— Passage for review —

Allelic polymorphism in the serotonin transporter gene in major depression patients
Escobar, Carlos H. | 2011-04-11
Introduction: Major depression (MD), like other mood disorders, is considered a worldwide endemic pathology, becoming one of the biggest public health problems. The hereditary factors of mood disorders have been studied for many years and different chromosomal regions and genes have been involved in this physiopathological process.
Objective: To establish the association between allelic variants of the serotonin transporter gene (5-HTTLPR and VNTR) and MD in a population with this diagnostic in the department of Caldas, Colombia.
Materials and methods: A case-control study was conducted with individuals older than 16 years of age born in the department of Caldas. The sample was composed of 59 patients with the MD with family antecedents of the pathology and 59 controls paired by precedence, age, and gender. For the cases and controls selection the Diagnostic Interview for Genetic Studies (DIGS) was used. Using the Hranilovic et al. protocol, the polymorphic regions in the promoter and third intron of
the Serotonin Transporter gene was amplified.

— Data listing —
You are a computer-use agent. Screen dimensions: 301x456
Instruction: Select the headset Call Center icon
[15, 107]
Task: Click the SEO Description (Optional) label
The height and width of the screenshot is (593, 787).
---
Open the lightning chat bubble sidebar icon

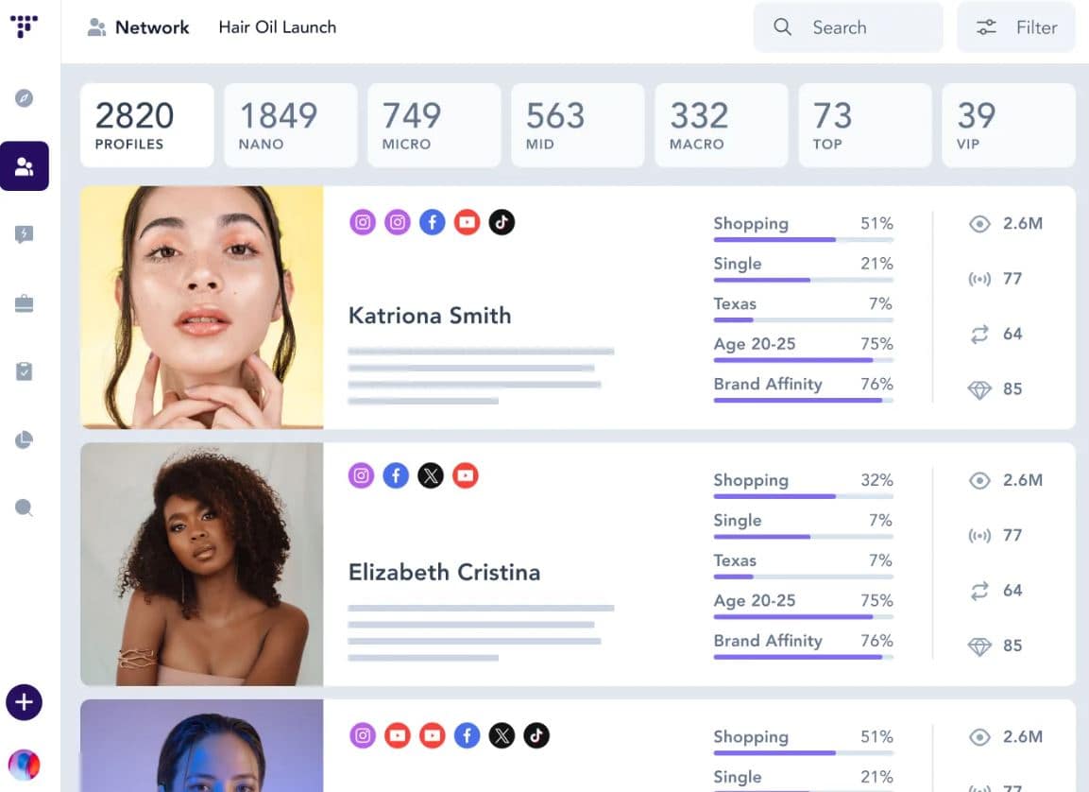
* * *
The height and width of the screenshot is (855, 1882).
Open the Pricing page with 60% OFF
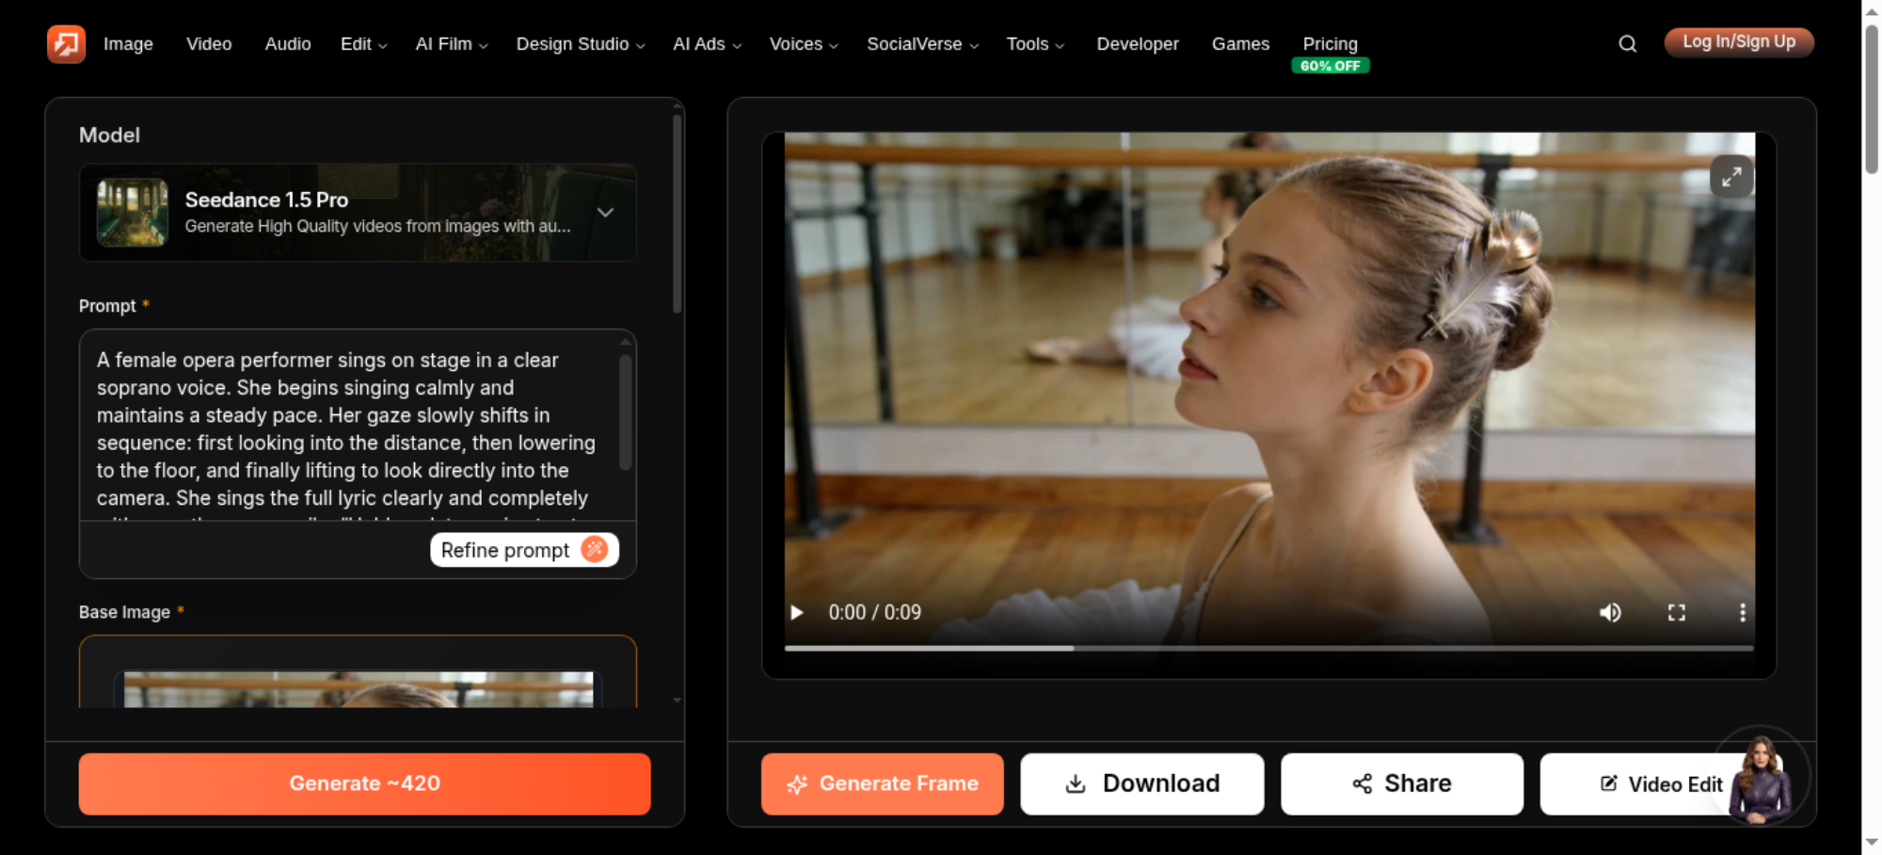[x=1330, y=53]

— Task objective —
Extend the abstract on serotonin transporter gene polymorphism in major depression patients, starting after its final sentence.

— Output of the exercise —
Results: It was not possible to find association between MD and the genetic or clinical variables. The absence of the short allele of the promoter could act as a protective factor (OR=0.70 CI 95%=0.313 to 1.604), for the development of the pathology in this population, and the presence of at least one copy of the 10 repetition alleles of the third intron could act as a risk factor (OR: 1.25), but the wide confidence interval (CI 95%=0.38 to 2.64) does not permit supporting these conclusions.
Discussion: The results obtained in this population do not yield conclusive information related with the etiopathogeny of MD, but do not contradict those obtained in other studies with bigger samples than ours. The broad confidence interval does not support conclusions about the role as a risk factor for the 10 repetition alleles of the intron or the absence of the S allele of the promoter as a protector factor. Further studies with larger population samples may help to clarify these facts.